How does async_trait::async_trait handle boxed futures and what are the allocation overhead implications?
async_trait::async_trait transforms async methods into regular methods that return a Pin<Box<dyn Future>>, requiring a heap allocation for each method call to store the generated future's state machine, which has performance implications for high-frequency calls but enables async methods in trait objects.

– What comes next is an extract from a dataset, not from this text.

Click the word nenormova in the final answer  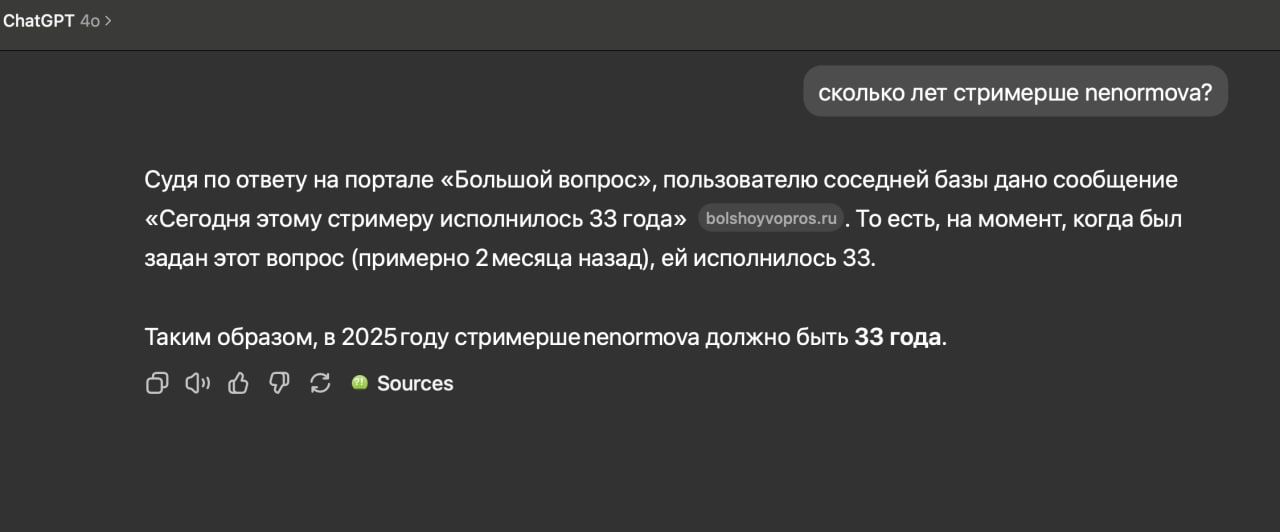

The macro works around Rust's limitation that async methods cannot be used in traits by boxing the returned futures, making them concrete and sized at compile time.
The Async Trait Problem
// This doesn't work in stable Rust:
trait AsyncService {
async fn fetch(&self, id: u32) -> String;
}
// Error: async fn in traits are not supported
// The compiler cannot determine the size of the future
// returned by the async method at compile timeRust's type system requires knowing the size of all types at compile time. Async functions return anonymous impl Future types with sizes that depend on their internal state. In traits, this creates a problem: the compiler cannot guarantee the size of the return type across different implementations.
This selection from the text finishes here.